Thinking / Reasoning

The --effort flag controls how much thinking/reasoning the model does. It's supported by all agents. Omitting the flag (or passing --effort none) leaves the reasoning parameter unset so each provider uses its own default. The effort level maps to each provider's native thinking mechanism:

Provider Mechanism low medium high max
Anthropic Adaptive thinking (effort param) low medium high max (Opus only)
OpenAI reasoning_effort low medium high xhigh
Google Gemini 3.x thinking_level low medium high high
OpenRouter Passes through to underlying provider
# High thinking (opt-in; default is no effort flag — provider picks its own default)
firehorse --env GeneralReasoning/CTF --model anthropic/claude-sonnet-4-6 --effort high

# Max thinking for deep reasoning tasks
firehorse --env Naman/R2E-Gym --agent codex --model openai/gpt-5.4 --split all --effort xhigh

# Low thinking for speed
firehorse --env collinear/YC-Bench --agent react --model google/gemini-3.1-flash-lite-preview --effort low

Each agent maps --effort to its provider's native parameter. Models that don't support thinking (e.g., GPT-4.1) ignore the flag.

CLI Reference

firehorse --env ENV --model MODEL [OPTIONS]

Required:
  --env              Environment name (e.g.
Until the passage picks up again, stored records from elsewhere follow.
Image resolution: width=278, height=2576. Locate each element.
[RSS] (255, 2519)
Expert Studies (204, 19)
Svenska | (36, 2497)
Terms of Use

MyOrg/my-environment)
  --model            Model identifier (e.g. anthropic/claude-sonnet-4-6)

Options:
  --agent            Agent type: claude-code, codex, gemini, hermes, react, resum (default: resum)
  --variant          Environment variant (e.g. 'mathnocode' for GeneralReasoning/MATH) (default: none)
  --split            Task split to evaluate (default: test)
  --n-concurrent     Max parallel trials (default: 1)
  --max-tasks        Limit number of tasks to evaluate
  --max-turns        Max tool call turns per trial
  --run-name         Name for this evaluation run
  --effort           Thinking effort: none, low, medium, high, max, xhigh (default: none — use model default)
  --provider-url     Custom API base URL for non-standard endpoints
  --output-dir       Directory for JSONL trajectory logs and results
  --secret KEY=VAL   Inject a session secret (repeatable)
  --disable-builtin-tools  Comma-separated list of tools to disable
  --use-env-descriptions   Use environment tool descriptions instead of built-in ones
  --use-all-filesystem-tools  Expose all filesystem tools via MCP (codex only)
  --no-logging       Disable OpenReward rollout streaming

Output

When --output-dir is specified, firehorse writes:

output_dir/
├── run_result.json          # Aggregate results across all trials
├── trial_0.jsonl            # Full agent trajectory
├── trial_0_result.json      # Per-trial summary (reward, tokens, cost, duration)
├── trial_0_rewards.jsonl    # Reward signal at each tool call
└── ...

Each trial result includes:

Field Description
reward Final reward score from the environment
finished Whether the environment signaled task completion
turns_used Number of tool call turns
input_tokens Total input tokens consumed
output_tokens Total output tokens consumed
cost_usd Estimated API cost
duration_seconds Wall-clock time

JSONL Trajectory Format

All agents share the same bookend events in trial_*.jsonl:

{"type": "openreward_prompt", "system_prompt": "...", "environment_prompt": "..."}
... agent-specific events ...
{"type": "openreward_summary", "task_spec": {...}, "env": "...", "model": "...", "usage": {...}}

The events in between depend on whether the agent is API-based or CLI-based.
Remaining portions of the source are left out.